### [SOURCE TEXT]
John Alfred Hannah (October 9, 1902 – February 23, 1991) was president of Michigan State College (later Michigan State University) for 28 years (1941–1969), making him the longest serving of MSU's presidents. He is credited with transforming the school from a regional undergraduate college into a large national research institution. After his resignation from the university, Hannah became head of the United States Agency for International Development (USAID).

Biography 

A native of Grand Rapids, Hannah was most noted for expanding Michigan State from a respected regional undergraduate-oriented institution into a comprehensive national  research university, and for helping to get Michigan State into the Big Ten Conference. He was also the first chairman of the United States Commission on Civil Rights.

Hannah became president of Michigan State College in 1941. He thus began the largest expansion in the school's history, with the help of the 1945 G.I. Bill, which helped World War II veterans get an education. During this time the university grew by leaps and bounds to accommodate an ever-growing influx of students. One of Hannah's strategies was to build a new residence hall, enroll enough students to fill it, and use the income to start construction on a new dormitory. Under Hannah's plan, enrollment increased from 15,000 in 1950 to 38,000 in 1965.

### [GIVEN INSTRUCTION 1]
In the text about John A. Hannah, what were Michigan State's enrollment figures for 1950 and 1965?
The records have no connection to the text about John A. Hannah.

### [ENTRIES]

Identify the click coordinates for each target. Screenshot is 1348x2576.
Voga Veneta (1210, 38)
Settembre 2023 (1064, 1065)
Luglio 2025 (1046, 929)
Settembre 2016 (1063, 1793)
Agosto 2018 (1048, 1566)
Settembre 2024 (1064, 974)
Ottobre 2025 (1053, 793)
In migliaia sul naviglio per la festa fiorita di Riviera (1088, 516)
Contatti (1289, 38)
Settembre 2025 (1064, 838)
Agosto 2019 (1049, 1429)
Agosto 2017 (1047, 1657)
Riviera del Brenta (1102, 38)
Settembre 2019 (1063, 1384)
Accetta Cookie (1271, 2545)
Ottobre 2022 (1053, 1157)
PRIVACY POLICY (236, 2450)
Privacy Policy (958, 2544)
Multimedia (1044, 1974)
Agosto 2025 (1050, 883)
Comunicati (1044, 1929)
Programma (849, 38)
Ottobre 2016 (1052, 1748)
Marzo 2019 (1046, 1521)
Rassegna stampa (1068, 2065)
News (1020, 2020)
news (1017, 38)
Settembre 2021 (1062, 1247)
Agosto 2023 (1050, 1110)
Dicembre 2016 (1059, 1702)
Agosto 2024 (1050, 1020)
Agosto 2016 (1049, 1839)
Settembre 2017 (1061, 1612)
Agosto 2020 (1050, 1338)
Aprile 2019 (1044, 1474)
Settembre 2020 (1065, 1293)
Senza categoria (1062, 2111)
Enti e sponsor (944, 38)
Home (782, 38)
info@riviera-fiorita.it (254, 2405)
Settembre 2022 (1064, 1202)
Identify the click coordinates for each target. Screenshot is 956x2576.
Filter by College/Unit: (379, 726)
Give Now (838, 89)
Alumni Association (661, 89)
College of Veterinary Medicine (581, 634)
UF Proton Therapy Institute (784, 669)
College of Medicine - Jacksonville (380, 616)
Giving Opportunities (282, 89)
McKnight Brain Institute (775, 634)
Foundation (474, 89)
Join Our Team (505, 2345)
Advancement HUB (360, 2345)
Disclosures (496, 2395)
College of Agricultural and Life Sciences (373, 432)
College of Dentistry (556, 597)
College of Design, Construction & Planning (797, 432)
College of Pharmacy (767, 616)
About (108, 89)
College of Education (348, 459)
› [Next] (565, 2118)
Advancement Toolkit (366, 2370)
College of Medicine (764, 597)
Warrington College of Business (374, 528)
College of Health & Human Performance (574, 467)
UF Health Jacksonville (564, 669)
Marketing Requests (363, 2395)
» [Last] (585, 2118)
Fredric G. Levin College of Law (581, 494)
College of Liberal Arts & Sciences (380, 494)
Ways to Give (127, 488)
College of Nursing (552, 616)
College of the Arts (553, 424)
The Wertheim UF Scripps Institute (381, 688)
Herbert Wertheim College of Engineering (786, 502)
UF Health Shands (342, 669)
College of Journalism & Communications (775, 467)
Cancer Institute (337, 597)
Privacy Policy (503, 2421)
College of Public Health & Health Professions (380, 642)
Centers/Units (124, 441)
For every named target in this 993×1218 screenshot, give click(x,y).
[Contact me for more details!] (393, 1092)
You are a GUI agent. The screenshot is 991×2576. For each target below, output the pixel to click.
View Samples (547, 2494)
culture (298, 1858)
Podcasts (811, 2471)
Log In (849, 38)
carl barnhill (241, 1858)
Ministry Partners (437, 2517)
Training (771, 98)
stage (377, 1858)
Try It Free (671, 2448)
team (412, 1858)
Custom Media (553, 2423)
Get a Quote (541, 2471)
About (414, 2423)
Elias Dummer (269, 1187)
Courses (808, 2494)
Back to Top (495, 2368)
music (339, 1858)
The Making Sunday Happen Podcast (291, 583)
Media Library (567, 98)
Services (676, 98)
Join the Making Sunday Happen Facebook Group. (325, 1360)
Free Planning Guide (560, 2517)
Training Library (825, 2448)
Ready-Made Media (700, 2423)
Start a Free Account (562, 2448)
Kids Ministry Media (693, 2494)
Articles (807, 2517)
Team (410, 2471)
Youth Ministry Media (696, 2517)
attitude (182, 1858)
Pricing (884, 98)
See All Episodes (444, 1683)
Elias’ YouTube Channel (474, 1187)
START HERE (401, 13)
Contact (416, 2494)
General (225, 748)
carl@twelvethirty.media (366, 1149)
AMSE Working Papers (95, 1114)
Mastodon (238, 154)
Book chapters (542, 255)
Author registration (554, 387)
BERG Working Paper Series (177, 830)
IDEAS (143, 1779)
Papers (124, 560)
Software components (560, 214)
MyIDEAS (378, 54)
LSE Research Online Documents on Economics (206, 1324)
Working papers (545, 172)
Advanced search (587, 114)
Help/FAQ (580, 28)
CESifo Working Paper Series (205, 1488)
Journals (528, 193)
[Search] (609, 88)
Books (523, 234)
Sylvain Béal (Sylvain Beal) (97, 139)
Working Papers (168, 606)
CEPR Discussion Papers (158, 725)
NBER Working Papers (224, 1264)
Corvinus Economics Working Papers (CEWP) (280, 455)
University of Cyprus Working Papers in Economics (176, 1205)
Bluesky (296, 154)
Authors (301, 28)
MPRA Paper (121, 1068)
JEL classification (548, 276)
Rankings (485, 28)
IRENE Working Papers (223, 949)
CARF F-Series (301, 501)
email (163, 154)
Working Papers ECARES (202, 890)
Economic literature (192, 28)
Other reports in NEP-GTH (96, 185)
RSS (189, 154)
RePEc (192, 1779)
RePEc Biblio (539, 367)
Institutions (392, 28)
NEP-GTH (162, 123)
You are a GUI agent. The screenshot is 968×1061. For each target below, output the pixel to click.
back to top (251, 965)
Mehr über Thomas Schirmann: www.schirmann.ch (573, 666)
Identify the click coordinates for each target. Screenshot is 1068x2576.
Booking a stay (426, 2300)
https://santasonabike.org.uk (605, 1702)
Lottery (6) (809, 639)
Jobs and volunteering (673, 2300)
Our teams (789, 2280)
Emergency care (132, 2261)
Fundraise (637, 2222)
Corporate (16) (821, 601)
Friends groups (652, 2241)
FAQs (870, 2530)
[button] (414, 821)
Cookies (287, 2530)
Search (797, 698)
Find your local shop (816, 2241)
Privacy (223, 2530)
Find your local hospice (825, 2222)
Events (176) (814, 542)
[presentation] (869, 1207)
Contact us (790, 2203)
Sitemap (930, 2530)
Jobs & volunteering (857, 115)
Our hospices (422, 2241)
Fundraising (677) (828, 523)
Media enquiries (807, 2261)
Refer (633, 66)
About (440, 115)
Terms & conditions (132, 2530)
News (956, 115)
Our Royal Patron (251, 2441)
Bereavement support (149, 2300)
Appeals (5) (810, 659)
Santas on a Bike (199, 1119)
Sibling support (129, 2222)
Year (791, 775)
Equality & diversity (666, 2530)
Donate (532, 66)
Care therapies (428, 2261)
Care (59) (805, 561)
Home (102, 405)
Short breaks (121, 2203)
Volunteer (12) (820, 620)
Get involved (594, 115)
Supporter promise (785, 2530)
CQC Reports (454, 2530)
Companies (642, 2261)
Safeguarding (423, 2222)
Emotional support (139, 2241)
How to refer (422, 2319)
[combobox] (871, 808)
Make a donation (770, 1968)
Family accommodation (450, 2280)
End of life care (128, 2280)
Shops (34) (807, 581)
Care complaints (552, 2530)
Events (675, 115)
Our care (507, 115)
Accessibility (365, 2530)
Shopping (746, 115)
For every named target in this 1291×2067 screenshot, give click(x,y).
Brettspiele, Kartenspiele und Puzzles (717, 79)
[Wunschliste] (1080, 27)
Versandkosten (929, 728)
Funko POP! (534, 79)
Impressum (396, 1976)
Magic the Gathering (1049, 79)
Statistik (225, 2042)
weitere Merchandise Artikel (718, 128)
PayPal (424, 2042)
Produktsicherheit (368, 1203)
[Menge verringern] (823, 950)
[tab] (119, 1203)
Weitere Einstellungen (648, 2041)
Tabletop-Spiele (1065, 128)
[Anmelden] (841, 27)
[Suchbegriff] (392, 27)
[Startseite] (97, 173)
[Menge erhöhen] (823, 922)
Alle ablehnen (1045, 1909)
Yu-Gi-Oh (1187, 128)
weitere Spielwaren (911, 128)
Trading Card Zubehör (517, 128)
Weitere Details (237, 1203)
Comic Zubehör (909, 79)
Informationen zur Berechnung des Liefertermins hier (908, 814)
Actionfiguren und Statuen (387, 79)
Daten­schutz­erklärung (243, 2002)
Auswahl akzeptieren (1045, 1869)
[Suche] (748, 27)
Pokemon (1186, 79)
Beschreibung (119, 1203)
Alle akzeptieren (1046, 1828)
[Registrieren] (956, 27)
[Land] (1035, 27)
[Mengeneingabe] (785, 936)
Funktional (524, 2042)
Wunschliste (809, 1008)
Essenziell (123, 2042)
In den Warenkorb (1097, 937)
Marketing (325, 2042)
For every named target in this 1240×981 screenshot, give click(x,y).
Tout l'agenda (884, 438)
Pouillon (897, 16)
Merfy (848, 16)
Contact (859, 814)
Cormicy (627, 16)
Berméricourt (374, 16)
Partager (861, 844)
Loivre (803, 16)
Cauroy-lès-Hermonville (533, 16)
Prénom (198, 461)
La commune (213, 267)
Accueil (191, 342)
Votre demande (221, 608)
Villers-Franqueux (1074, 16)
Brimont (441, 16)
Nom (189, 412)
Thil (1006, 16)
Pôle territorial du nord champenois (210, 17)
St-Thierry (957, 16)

### [GIVEN INSTRUCTION 2]
Reproduce the records from their first line through the line holding "PRIVACY POLICY (236, 2450)", inclusive.

### [OUTPUT 1]
Enrollment rose from 15,000 in 1950 to 38,000 in 1965.

### [OUTPUT 2]
Identify the click coordinates for each target. Screenshot is 1348x2576.
Voga Veneta (1210, 38)
Settembre 2023 (1064, 1065)
Luglio 2025 (1046, 929)
Settembre 2016 (1063, 1793)
Agosto 2018 (1048, 1566)
Settembre 2024 (1064, 974)
Ottobre 2025 (1053, 793)
In migliaia sul naviglio per la festa fiorita di Riviera (1088, 516)
Contatti (1289, 38)
Settembre 2025 (1064, 838)
Agosto 2019 (1049, 1429)
Agosto 2017 (1047, 1657)
Riviera del Brenta (1102, 38)
Settembre 2019 (1063, 1384)
Accetta Cookie (1271, 2545)
Ottobre 2022 (1053, 1157)
PRIVACY POLICY (236, 2450)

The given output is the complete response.